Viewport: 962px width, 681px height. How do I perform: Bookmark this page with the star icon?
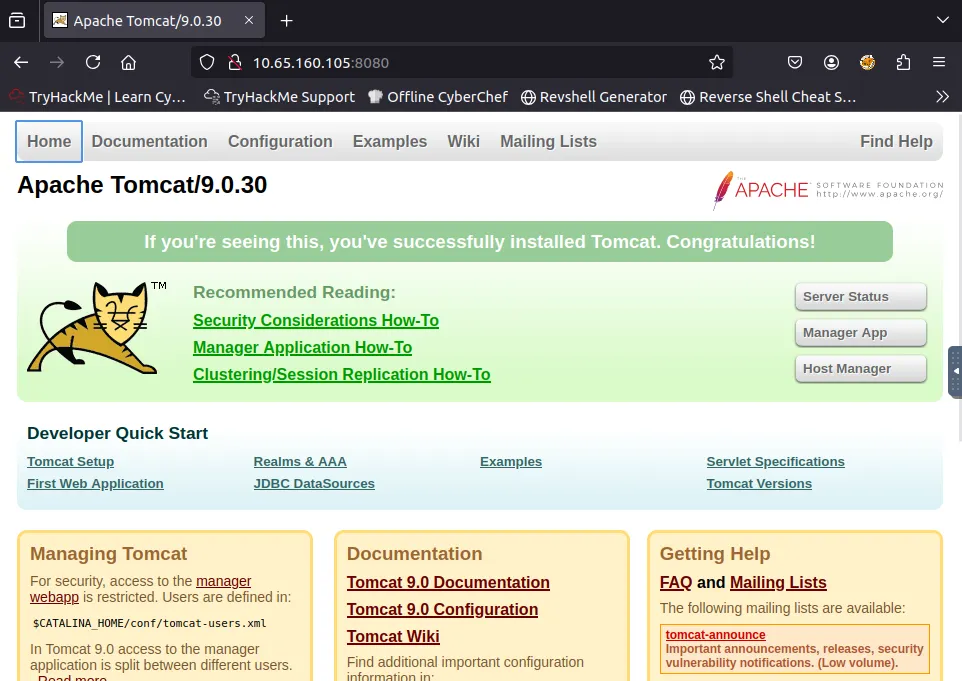(716, 62)
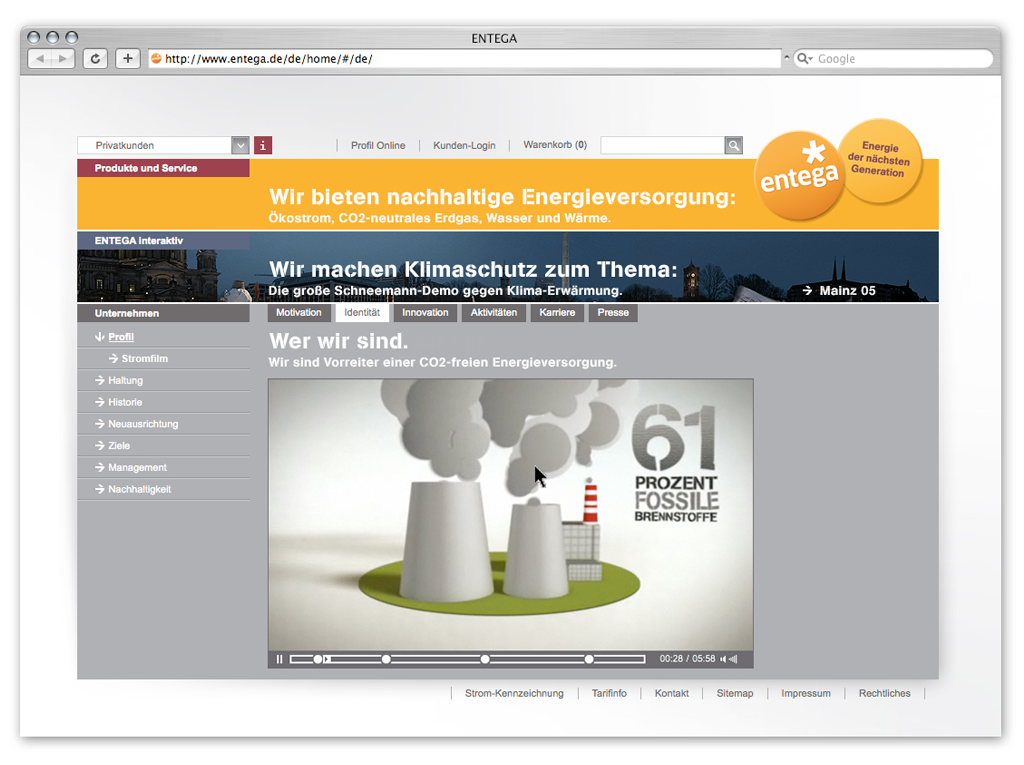
Task: Click the Kunden-Login link
Action: [x=464, y=146]
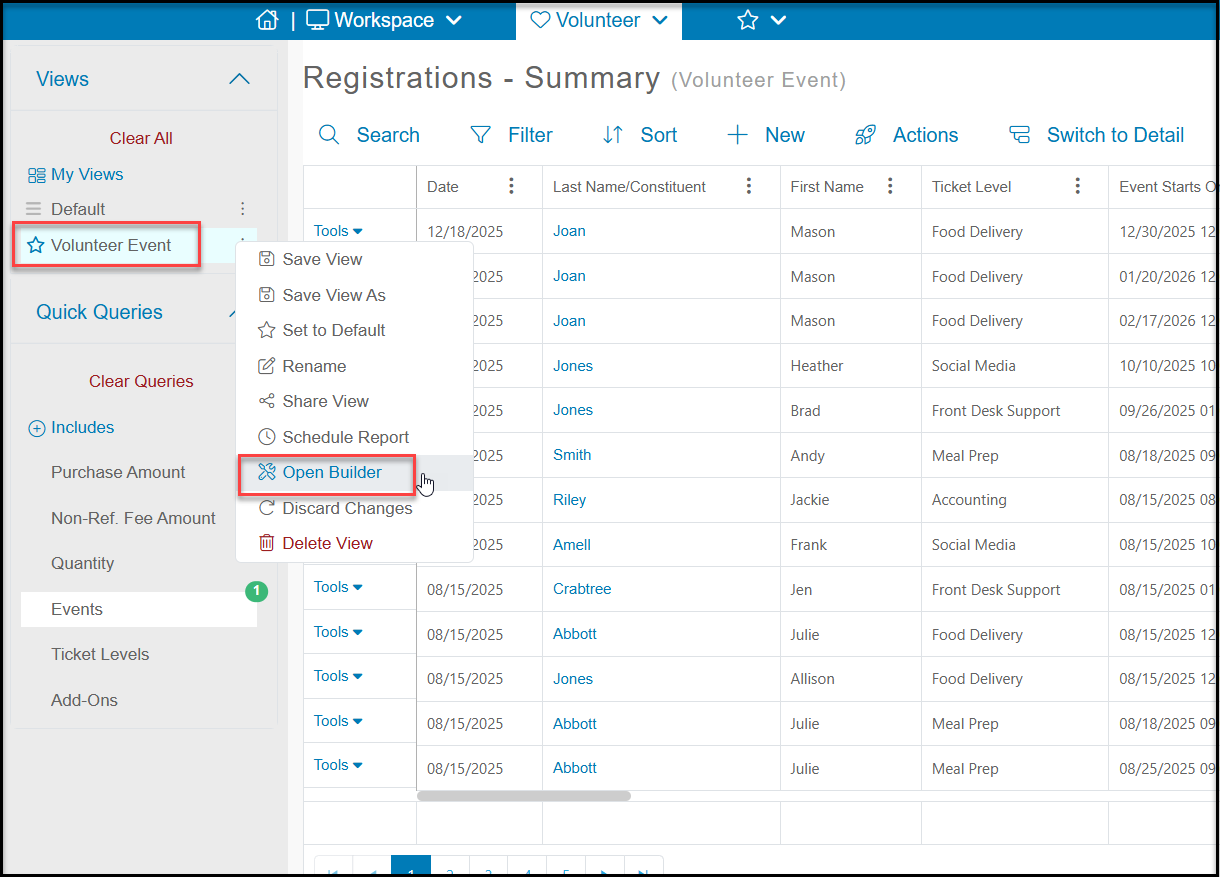Click the Sort arrows icon

pyautogui.click(x=613, y=135)
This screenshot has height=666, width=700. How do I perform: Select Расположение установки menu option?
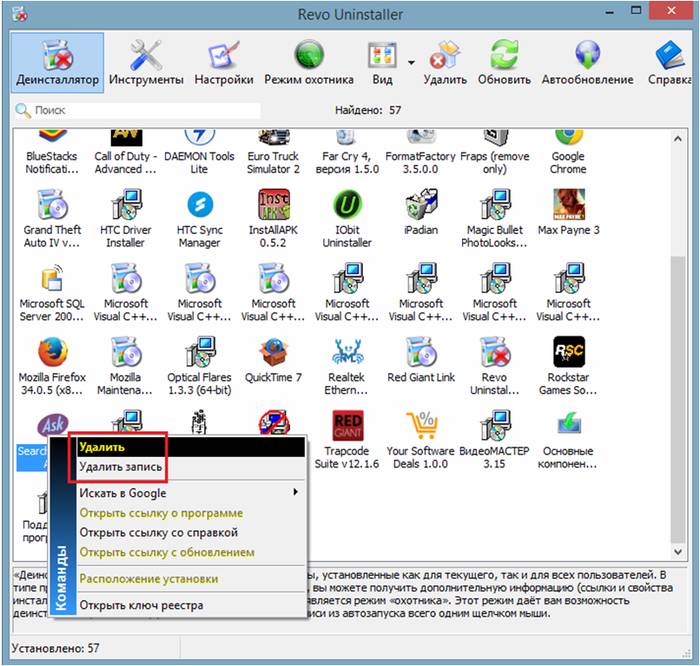pos(148,579)
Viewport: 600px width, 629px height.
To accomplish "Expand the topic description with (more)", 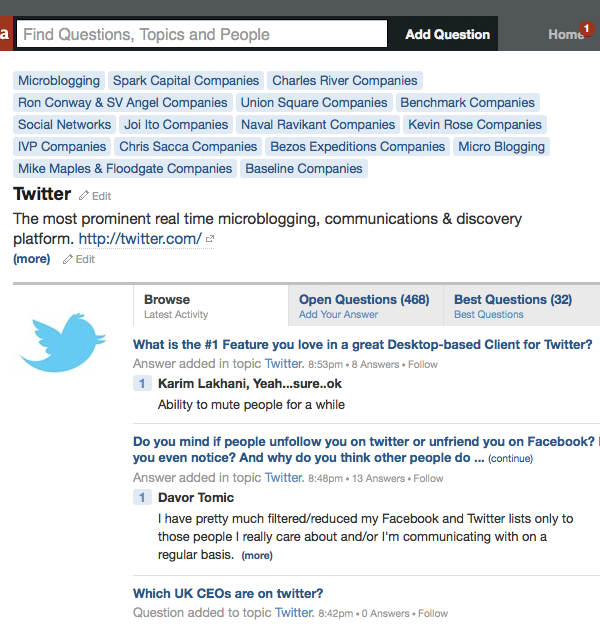I will coord(31,259).
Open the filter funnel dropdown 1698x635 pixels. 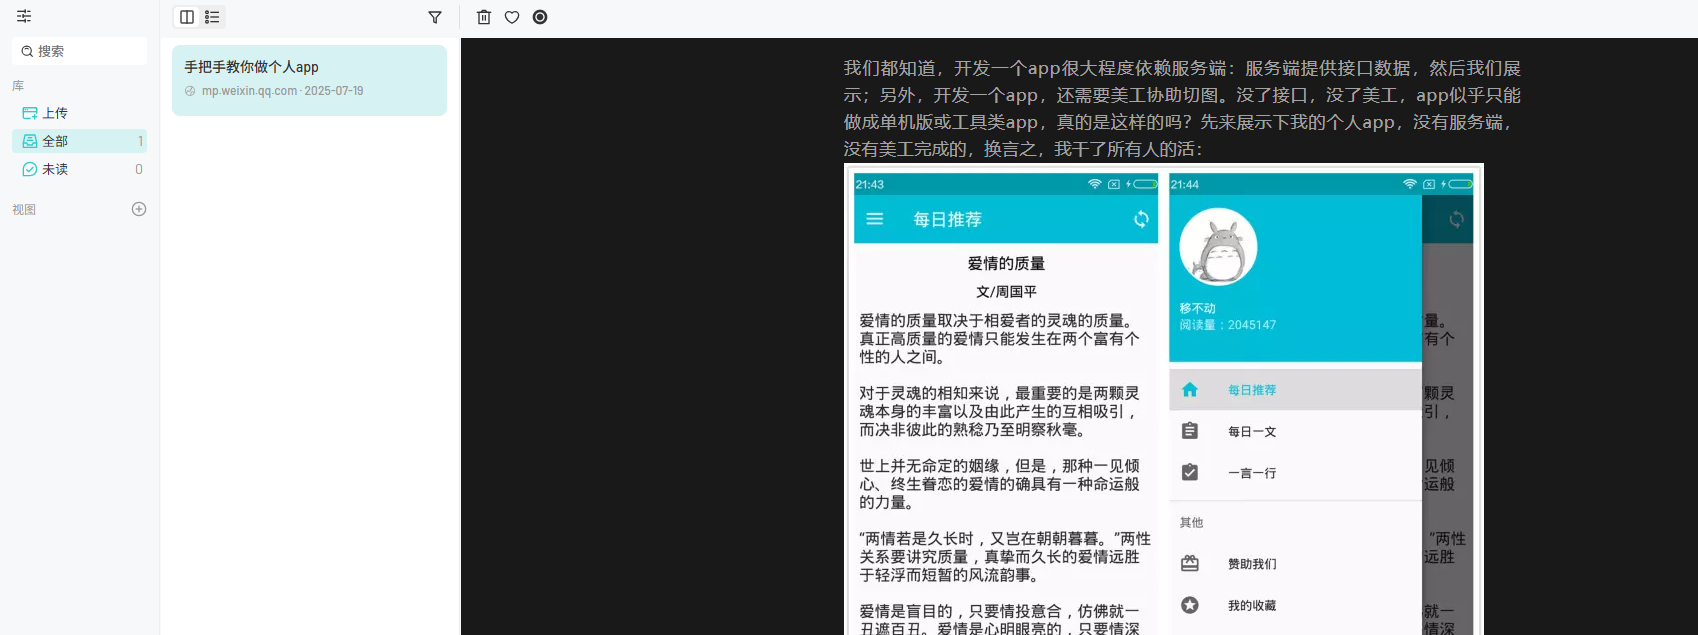pos(435,17)
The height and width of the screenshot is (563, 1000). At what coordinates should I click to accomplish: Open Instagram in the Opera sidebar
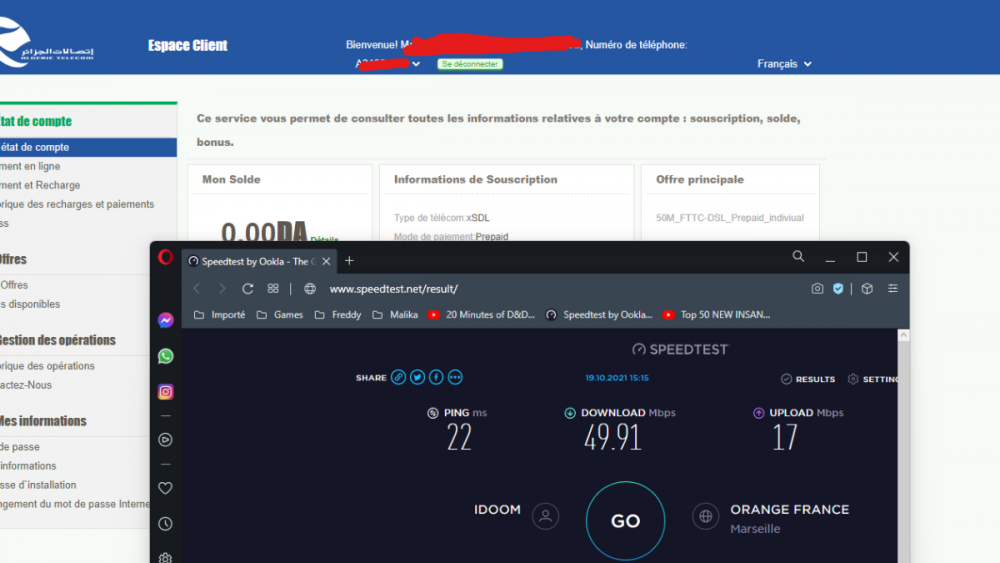point(166,392)
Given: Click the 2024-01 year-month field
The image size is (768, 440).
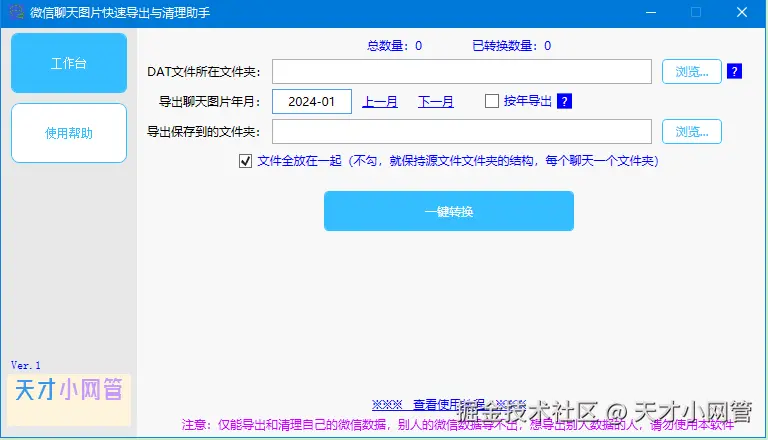Looking at the screenshot, I should [312, 101].
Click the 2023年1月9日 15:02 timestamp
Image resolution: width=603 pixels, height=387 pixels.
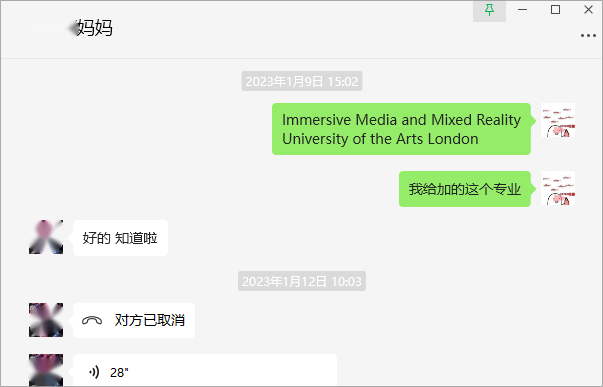(x=302, y=81)
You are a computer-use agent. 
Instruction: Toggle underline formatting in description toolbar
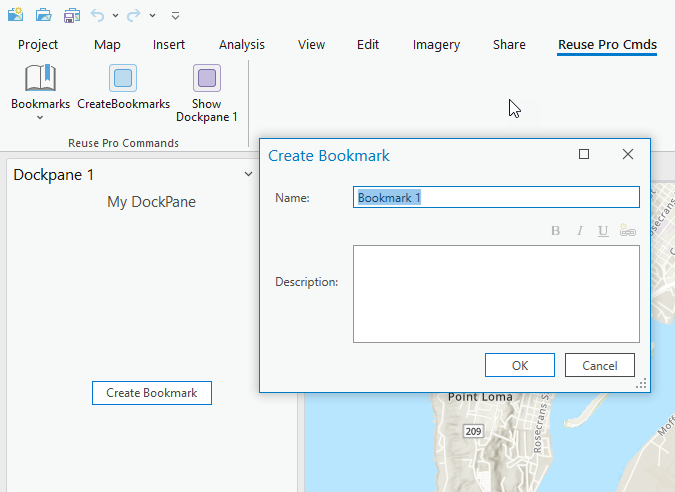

Set task:
Report each line of the records above that contains the word "height", copying it in full.

Response to the exercise:
Viewport: 962px width, 681px height. How do I perform: Bookmark this page with the star icon?
This screenshot has height=666, width=700. How do I perform: Select Расположение установки menu option?
Viewport: 600px width, 629px height.
The height and width of the screenshot is (563, 1000). At what coordinates should I click to accomplish: Open Instagram in the Opera sidebar
Image resolution: width=603 pixels, height=387 pixels.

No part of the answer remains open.